[Start Passage to read]

As for these hotcakes, well let their taste speak and that heady aroma of coffee in the kitchen for themselves. Then perhaps you can sit down and contemplate whether you are eating hotcakes or pancakes because I really don’t know the difference between the two and truth be known, I really don’t care, as long as they taste great.
Coffee Hotcakes with Rosy Red Oranges
adapted from Delicious Magazine, June 2005
serves 4
1 1/3 cups (200g) self-raising flour
1 tbsp instant coffee granules
½ tsp bicarbonate of soda
1 tsp baking powder
1 tbs golden caster sugar
1 egg, separated
200g Greek yoghurt
200ml milk
20g unsalted butter, melted, plus extra to brush
To serve
Rosy red oranges, peeled and segmented
Icing sugar, to dust
Maple syrup or honey
Sift the flour, soda and baking powder into a bowl and stir in the coffee and sugar.
In a separate bowl, beat together the egg yolk, yoghurt, milk and melted butter.
Beat in the dry ingredients.
Place the eggwhite in a separate bowl and whisk until soft peaks form.
Fold the eggwhites into the batter.
Brush a non-stick frypan with melted butter and place over medium-high heat.
Drop 1/4 –cup of mixture into the pan for 1-2 minutes until golden.
Flip over and cook for a further minute until golden on other side.
Transfer to a baking tray loosely covered with foil, and keep warm in a low oven while you make the remaining hotcakes.
Serve 2-3 hotcakes per person with some sliced rosy red oranges.
Drizzle with some maple syrup or honey and dust with icing sugar.
Even though this is all wrapped up in pretty blue ribbon, no, this isn’t the surprise I was talking about before. I know some of you have been anticipating with bated breath what this surprise is. And I do hope that it eventually lives up to all this hype I have inadvertently bestowed it with. But I just have to find the time to make it, just for the simple fact that I don’t want to rush it. I only a have a small portion of the stuff, so I must be cautious lest I ruin it and have nothing to show.
So it will have to wait until later in the week, as I have a packed schedule these next two days filled with birthdays, dinners and soirées. It’s just as well that I love to eat (and drink), as I would tire of all these shindigs. But, alas, that surprise must wait. Don’t worry I am itching to create something new
But here is something I made earlier.
If you like all things pretty, then for me, lavender is usually what comes to mind; its delicate lilac blossoms, its fragrant aroma and it's beautiful velvety stems. It seems that when you add lavender to anything, it almost instantly becomes pretty. Lavender's allure has captured me again, and this time the creation isn't too far from what I had made before.

[End Passage to read]

_Job a_: Which items appear under "To serve" in the coffee hotcakes recipe?

[Start Dataset entries]

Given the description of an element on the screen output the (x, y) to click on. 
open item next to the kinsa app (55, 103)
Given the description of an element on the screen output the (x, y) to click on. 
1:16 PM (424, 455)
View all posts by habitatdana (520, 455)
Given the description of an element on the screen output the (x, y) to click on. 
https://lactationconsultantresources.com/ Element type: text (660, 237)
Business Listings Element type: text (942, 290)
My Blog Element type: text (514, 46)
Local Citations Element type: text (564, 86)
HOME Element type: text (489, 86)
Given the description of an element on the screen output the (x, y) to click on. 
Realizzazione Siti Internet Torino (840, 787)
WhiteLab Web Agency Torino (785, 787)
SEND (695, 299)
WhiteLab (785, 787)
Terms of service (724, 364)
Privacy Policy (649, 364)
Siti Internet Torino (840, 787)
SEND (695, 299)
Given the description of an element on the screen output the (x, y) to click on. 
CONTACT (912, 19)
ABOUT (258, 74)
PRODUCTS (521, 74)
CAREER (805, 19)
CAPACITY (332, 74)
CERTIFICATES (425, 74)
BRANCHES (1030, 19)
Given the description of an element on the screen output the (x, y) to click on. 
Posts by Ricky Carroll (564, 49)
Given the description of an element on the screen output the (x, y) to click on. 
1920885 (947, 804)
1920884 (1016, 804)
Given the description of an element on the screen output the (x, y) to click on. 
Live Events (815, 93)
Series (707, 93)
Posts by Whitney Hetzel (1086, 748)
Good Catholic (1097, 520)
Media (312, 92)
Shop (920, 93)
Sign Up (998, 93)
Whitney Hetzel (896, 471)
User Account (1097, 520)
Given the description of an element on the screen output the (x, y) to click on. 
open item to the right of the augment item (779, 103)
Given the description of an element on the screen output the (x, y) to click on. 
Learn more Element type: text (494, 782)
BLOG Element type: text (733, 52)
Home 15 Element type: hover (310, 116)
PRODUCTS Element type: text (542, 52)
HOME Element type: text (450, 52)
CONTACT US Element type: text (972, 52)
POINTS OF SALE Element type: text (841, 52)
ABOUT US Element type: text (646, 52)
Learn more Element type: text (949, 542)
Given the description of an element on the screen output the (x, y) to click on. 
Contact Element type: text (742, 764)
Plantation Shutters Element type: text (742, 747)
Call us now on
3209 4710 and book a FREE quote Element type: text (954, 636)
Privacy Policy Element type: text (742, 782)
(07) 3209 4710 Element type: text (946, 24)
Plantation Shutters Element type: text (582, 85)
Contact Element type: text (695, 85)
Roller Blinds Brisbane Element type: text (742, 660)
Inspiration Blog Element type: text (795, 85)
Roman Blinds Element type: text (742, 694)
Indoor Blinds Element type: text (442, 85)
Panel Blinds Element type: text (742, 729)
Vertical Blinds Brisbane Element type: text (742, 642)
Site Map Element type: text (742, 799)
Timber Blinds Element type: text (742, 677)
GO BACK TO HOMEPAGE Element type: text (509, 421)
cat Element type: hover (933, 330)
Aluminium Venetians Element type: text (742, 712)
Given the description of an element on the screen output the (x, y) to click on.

[End Dataset entries]

_Job b_: Could you reproduce the stretch of the listing from its start through the line containing "View all posts by habitatdana (520, 455)", with both ends included, letter for letter?

_Finished answer a_:
- Rosy red oranges, peeled and segmented
- Icing sugar, to dust
- Maple syrup or honey

_Finished answer b_:
Given the description of an element on the screen output the (x, y) to click on. 
open item next to the kinsa app (55, 103)
Given the description of an element on the screen output the (x, y) to click on. 
1:16 PM (424, 455)
View all posts by habitatdana (520, 455)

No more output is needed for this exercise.